En el plano de lo social, en relación con lo subjetivo, la competencia es para la cantidad el delirio de su transposición. La acción deportiva es el espejo de la muchedumbre, cada espectador es a su vez un competidor a través de su anhelo y del deseo, los cuales lo funden en el seno de la competencia, convirtiéndolo en un deportista imaginario que lleva a cuestas la ansiedad de victoria. Su cuerpo deja de ser real para transfigurarse, trasmutándose en el participante real de sus preferencias; hecho que produce la enajenación positiva, a causa de que el espectador al participar desanuda sus fuerzas interiores para liberarlas. En cuanto a lo objetivo lo encontramos partiendo de lo subjetivo, en la realización de su delirio; unas veces como alegría y otras como pesar. En el momento en que escribo esto, acaba de suceder en las Olimpíadas un ejemplo ilustrativo. Liu Xiang, héroe del atletismo de China y medalla de oro segura para su país, en el momento de iniciar la competencia de eliminación de los 110 metros con vallas, tuvo que abandonar por lesión. El suceso produjo estupor y un dolor tan intenso que el estadio quedó semivacío pocos minutos después. Es por esto que la multitud encuentra en la competencia su continuación, porque ella es al causa de la acción deportiva. Turbamulta y competencia se funden en una sola unidad de opuestos para dar lugar a una nueva fenomenología, la del espectáculo. Tiene poco interés aquí si éste se realiza en una calle, estadio o en la televisión. Lo trascendente es que el espectador participa con sus gritos, aplausos, desaprobaciones, decepciones, pesares, iras o con actos trasgresores en relación con el dictamen del resultado.

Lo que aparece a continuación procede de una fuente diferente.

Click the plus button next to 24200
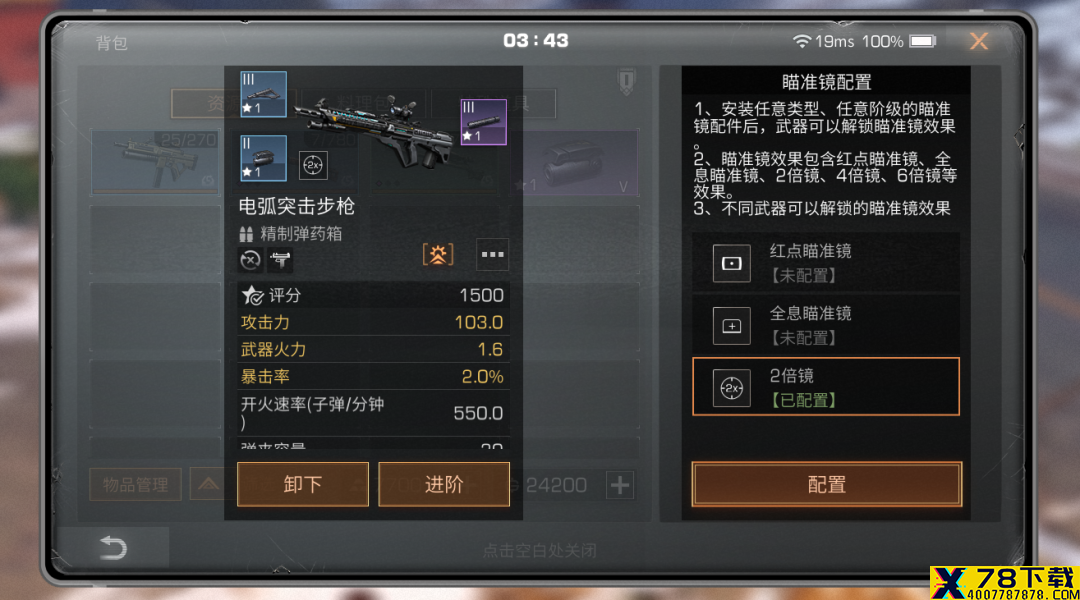This screenshot has width=1080, height=600. (x=620, y=485)
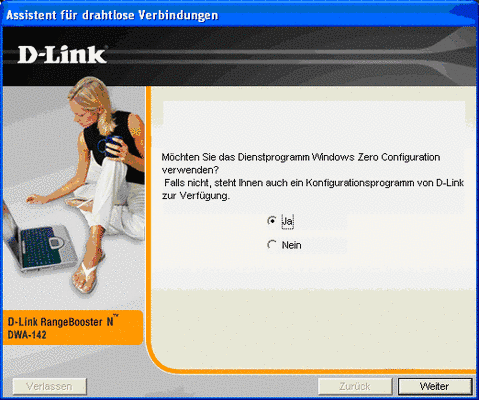This screenshot has height=400, width=479.
Task: Click the "zur Verfügung." text line
Action: [x=196, y=196]
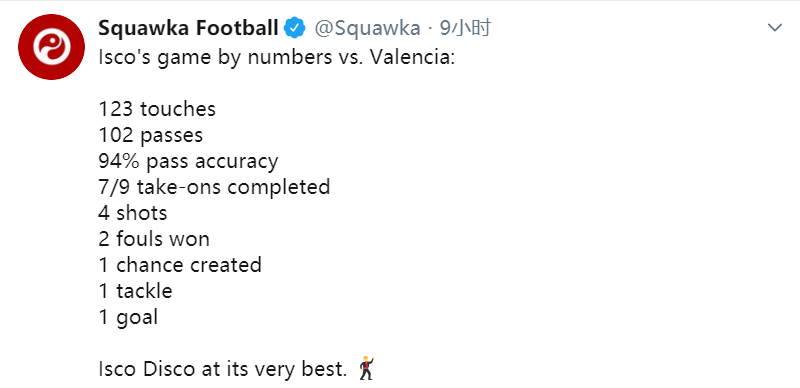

El deporte al ser una de las principales actividades de lo social, es la síntesis de la cantidad en la cual se desarrolla. Cuando la competencia alcanza niveles de trascendencia significativa, emerge una nueva categoría; la que en principio se manifiesta como identidad razonada, para luego mediante la emulación concretizar la singularidad. La singularidad en este tipo de acción deportiva funde un conjunto de valores que muestran la calidad del participante, que en este caso no es propiamente el individuo. El competidor es apenas el instrumento de la cantidad hecha síntesis. Lo decisivo es la representación que se comporta como lo que es, una unidad que resulta identificante e identificadora, por sus contenidos cualificativos y simbólicos.
La unicidad es singularidad que se desentraña en el acto simbólico. El símbolo lo rebasa todo. Él lacra el momento dramático e inexorable, el instante cuando la ilusión y el sueño de la representación se convierten en realidad. Momento en que la muchedumbre ruge y el suelo de la nación se estremece al oír las notas del himno y mirar en forma presencial o en la televisión, como sube lento el pabellón nacional en confirmación de la victoria que refrenda la pertenencia, la que luego asciende a lo universal como registro de la memoria; es el caso que sucedió en las Olimpíadas de Pekín, Usain Bolt, el hombre más veloz de los 100 metros, termina de convertirse en el rayo de los 200 haciendo historia, que es gloria para la tierra jamaiquina.